Le Dodoma avalé, les Linguères, que la course à pied a rendu encore plus complices, elles sont désormais comme sœurs, se congratulent en rigolant. « Quand même, on est fortes : la maison, les enfants, le travail, nos maris. On gère ! » Lever 5 h, coucher minuit. Non-stop. Mais depuis 5 mois, deux pauses sacrées, deux heures à se consacrer uniquement à soi. Dont elles ne peuvent plus se passer. « Les mardis et jeudis », entre 18 h 30 et 20 h, on ne pense qu’à nous, à prendre soin de nos corps et de nos têtes. La séance finie, les voici assises en cercle, à tout partager : fous rires, faits du jour, angoisses. « Une fois » raconte Tony, l’aînée du groupe, « j’étais très en retard, pas eu le temps de me changer, mais j’avais tellement besoin de courir que j’y suis allée avec mon sac à main. Le sport, c’est addictif ! »
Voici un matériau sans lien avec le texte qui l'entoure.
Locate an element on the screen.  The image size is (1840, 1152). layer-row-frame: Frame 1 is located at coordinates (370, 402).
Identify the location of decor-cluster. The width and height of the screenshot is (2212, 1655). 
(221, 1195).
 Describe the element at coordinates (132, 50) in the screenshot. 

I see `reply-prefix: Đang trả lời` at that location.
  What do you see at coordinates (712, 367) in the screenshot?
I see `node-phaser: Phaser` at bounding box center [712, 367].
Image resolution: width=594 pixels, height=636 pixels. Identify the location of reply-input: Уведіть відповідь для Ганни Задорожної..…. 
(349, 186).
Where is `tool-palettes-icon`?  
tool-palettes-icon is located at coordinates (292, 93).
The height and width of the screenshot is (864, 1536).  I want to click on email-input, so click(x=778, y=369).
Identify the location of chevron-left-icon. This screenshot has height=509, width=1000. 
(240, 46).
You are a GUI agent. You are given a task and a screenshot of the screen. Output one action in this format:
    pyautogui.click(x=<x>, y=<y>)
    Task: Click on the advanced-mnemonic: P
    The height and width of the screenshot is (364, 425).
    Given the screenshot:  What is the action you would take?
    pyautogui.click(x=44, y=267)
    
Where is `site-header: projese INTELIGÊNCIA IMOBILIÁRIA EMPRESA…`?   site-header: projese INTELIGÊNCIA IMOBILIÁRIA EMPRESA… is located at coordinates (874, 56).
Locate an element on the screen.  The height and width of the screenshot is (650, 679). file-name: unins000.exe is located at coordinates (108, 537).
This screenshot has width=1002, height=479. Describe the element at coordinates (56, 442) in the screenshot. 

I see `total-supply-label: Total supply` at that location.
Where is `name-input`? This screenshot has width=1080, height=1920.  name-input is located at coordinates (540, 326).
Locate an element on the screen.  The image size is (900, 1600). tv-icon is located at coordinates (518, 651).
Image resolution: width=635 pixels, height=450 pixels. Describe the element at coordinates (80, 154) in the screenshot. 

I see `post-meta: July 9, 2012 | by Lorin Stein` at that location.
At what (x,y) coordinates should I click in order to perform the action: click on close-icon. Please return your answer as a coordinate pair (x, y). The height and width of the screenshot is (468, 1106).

Les Linguères ont aujourd’hui le temps de troquer leurs robes colorées pour des leggings qui commencent à flotter. «Je ne me tortille plus autant pour remonter mon jean » plaisante Néné qui dort mieux qu’il y a 5 mois. « On se sent plus confiantes, plus épanouies, plus belles. »
Fin d’après-midi, ultime entrainement, direction le traditionnel phare des Mamelles dans l’orange du soleil couchant. A cette heure la corniche et sa brume de mer rafraichissante fait le plein de joggeurs, de rollers, de cyclistes, de marcheurs : le trio de Linguères trottine piano, veut garder ses jambes pour le grand jour. Sous le pont qui jouxte la phénoménale statue de la Renaissance, elles s’étirent et des gamins, intrigués et amusés, les imitent.
Parfois elles y montent jusqu’à quatre fois, au phare, histoire de raffermir leur cardio. De là-haut, on profite d’une superbe vue sur Dakar, son Atlantique sauvage, sa poussière, sa pollution. « Tu comprends pourquoi il est impossible de courir dans le centre » s’esclaffe Tony au son du Muezzin. « Parfois, on ne voit même plus le monument de la Renaissance, tellement c’est pollué ! » Ce soir, en redescendant, Tony s’est fait piquer son rôle de « racoleuse sportive ». D’habitude, c’est elle qui « branche » les runneuses solitaires. Elles qui ont ouvert un groupe Whatsapp pour convertir d’autres femmes au running, n’hésitent pas à recruter celles qui courent seules, les plus âgées. « On a déjà quelques grand-mères dans notre clan » se réjouit Néné, qui y compte sa propre maman. Ce soir, c’est elle et Aïcha qui entreprennent Sira, une Gambienne, d’abord étonnée, puis enthousiaste à l’idée de se joindre aux Linguères mardi prochain.